Eyes are complicated, right? You’ve got the ball full of fluid, with a pupil and an iris in the front and photoreceptors in the back, which feed information into the optic nerve and send it to the brain.
In very simple terms, I have just described human eyes. Or the eyes of a wolf, bird, or any other vertebrate on Earth. Are there any other kinds of eyes?
You bet. However, there are a surprisingly few types of eyes, given the variety of animal life on our planet.
Eyes started on Earth as very simple organs, and those super-simple organs are still around today. They consist of a few photoreceptor cells connected to an optic nerve. This allows that creature to know the difference between light and shadow, although they don’t know from which direction the light is coming from. And that allows the creature to regulate circadian rhythms and respond to shadows. That is the eye found in an earthworm, sea urchin larva, sea star larva... The earthworm, for example, doesn’t want to bake in hot sunlight, so if its eyes say it’s bright, it will wriggle around until it senses shade.
The next step in the development of eyes was that the photoreceptor cells were joined by pigmented cells, which allowed this creature to tell the direction of the light. These creatures - like the box jellyfish larva - could now determine which direction to move to get out of the sunlight (or into it) and could respond if a predator’s shadow moved across them.
The third step was actually a split. Not of the eyes, of the types of eyes that evolved, but this step in both types is called Low-Resolution Vision. Some animals developed a ‘cupped’ eye; an eyeball with photoreceptors lining all but the front opening. Other creatures developed compound eyes. Having Low-resolution vision meant the creatures could detect their own motion, avoid objects and find preferred habitats because they saw crude images of objects in the world around them.

* _What this exercise asks_:
1. In the text on how eyes developed, which cells joined the photoreceptor cells in the next step, allowing a creature to tell the direction of the light?
2. Transcribe the part of the text on how eyes developed starting with "Eyes started on" and going on through "it senses shade.".

Collected data entries:

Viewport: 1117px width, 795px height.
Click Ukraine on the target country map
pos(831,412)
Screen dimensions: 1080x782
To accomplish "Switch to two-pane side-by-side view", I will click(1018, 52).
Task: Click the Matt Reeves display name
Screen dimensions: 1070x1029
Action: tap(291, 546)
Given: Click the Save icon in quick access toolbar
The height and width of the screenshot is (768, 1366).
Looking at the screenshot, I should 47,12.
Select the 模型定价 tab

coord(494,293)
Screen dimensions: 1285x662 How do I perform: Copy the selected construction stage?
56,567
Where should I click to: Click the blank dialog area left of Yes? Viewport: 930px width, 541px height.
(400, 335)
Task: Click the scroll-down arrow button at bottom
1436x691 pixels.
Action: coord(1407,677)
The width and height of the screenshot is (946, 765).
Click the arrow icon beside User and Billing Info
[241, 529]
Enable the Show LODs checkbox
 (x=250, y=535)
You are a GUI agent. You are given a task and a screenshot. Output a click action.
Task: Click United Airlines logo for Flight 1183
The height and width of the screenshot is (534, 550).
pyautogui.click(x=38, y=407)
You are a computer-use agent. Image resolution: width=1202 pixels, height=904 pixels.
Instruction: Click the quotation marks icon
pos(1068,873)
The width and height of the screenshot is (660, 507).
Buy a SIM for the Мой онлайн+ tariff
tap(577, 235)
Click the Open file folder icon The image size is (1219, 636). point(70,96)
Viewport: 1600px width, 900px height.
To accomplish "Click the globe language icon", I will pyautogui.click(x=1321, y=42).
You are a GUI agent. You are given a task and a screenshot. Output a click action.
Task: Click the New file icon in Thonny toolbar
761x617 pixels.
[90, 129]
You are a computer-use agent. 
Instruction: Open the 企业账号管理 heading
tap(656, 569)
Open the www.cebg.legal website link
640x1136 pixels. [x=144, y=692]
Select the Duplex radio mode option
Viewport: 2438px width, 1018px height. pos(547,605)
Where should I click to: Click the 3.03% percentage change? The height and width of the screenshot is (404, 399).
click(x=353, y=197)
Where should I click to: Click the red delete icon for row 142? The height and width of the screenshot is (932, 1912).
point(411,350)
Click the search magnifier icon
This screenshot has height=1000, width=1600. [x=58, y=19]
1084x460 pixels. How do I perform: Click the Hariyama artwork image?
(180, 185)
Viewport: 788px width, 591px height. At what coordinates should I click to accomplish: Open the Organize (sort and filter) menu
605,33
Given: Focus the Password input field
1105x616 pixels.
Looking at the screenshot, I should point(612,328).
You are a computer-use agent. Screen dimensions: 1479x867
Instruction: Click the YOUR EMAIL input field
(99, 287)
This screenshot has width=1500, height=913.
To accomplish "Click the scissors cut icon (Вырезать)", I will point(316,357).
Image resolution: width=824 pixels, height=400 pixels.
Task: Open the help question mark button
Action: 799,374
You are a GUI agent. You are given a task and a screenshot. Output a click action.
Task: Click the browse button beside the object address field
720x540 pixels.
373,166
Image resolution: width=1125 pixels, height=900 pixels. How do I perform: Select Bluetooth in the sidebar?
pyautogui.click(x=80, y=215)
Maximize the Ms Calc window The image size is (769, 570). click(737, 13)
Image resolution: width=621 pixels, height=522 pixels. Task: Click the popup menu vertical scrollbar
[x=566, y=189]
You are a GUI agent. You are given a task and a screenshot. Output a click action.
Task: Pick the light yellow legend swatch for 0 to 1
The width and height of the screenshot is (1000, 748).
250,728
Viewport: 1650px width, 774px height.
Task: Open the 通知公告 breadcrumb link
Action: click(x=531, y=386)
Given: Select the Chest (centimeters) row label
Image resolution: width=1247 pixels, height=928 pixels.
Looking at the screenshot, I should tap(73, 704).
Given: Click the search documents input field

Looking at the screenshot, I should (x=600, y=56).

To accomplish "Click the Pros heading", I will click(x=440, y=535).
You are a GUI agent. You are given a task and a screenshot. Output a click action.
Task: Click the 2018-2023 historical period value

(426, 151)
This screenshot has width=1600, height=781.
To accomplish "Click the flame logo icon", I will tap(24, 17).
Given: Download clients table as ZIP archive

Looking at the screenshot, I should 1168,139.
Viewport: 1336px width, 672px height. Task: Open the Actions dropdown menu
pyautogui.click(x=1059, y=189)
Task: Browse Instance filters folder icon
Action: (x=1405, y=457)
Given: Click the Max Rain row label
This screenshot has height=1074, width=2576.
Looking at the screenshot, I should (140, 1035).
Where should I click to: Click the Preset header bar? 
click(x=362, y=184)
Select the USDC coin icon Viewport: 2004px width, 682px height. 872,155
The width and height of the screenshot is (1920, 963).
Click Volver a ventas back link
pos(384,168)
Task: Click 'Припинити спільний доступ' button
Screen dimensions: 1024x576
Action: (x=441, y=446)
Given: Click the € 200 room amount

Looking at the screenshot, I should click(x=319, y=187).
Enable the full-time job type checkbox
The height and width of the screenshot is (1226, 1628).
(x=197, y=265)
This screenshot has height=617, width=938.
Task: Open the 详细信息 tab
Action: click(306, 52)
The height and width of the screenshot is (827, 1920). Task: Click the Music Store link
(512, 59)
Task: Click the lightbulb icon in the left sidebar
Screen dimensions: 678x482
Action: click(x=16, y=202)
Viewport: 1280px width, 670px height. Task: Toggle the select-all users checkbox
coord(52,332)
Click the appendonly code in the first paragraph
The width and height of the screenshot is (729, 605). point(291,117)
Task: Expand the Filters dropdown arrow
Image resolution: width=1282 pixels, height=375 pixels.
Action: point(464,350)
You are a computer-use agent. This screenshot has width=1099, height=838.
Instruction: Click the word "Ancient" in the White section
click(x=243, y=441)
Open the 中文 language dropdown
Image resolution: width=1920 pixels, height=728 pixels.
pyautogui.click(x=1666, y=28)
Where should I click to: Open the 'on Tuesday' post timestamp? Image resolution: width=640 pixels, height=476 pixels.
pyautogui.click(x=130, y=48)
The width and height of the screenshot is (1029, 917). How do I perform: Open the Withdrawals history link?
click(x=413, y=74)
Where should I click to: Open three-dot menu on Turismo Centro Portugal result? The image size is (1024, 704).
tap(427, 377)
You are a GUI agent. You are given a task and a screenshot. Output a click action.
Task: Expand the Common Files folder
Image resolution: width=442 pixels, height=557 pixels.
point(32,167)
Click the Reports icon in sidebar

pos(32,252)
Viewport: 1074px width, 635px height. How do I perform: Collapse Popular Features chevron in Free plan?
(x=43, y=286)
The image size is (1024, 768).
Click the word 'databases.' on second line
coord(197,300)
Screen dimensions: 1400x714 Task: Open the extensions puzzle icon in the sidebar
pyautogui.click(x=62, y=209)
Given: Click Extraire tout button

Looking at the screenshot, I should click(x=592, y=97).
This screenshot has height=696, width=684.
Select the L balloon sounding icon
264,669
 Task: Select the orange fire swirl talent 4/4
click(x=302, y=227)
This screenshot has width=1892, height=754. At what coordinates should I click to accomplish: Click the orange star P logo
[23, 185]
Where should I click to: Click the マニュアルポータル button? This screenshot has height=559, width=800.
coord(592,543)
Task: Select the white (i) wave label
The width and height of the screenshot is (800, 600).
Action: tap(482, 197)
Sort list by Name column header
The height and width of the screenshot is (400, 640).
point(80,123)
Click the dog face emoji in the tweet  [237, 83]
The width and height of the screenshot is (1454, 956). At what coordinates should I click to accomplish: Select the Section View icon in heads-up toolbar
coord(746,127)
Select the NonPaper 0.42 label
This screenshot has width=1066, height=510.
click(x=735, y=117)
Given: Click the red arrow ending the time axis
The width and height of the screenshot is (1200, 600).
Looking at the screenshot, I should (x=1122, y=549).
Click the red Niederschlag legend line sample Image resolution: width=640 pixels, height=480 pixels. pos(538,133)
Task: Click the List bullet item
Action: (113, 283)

* _Response list_:
1. Pigmented cells.

2.
Eyes started on Earth as very simple organs, and those super-simple organs are still around today. They consist of a few photoreceptor cells connected to an optic nerve. This allows that creature to know the difference between light and shadow, although they don’t know from which direction the light is coming from. And that allows the creature to regulate circadian rhythms and respond to shadows. That is the eye found in an earthworm, sea urchin larva, sea star larva... The earthworm, for example, doesn’t want to bake in hot sunlight, so if its eyes say it’s bright, it will wriggle around until it senses shade.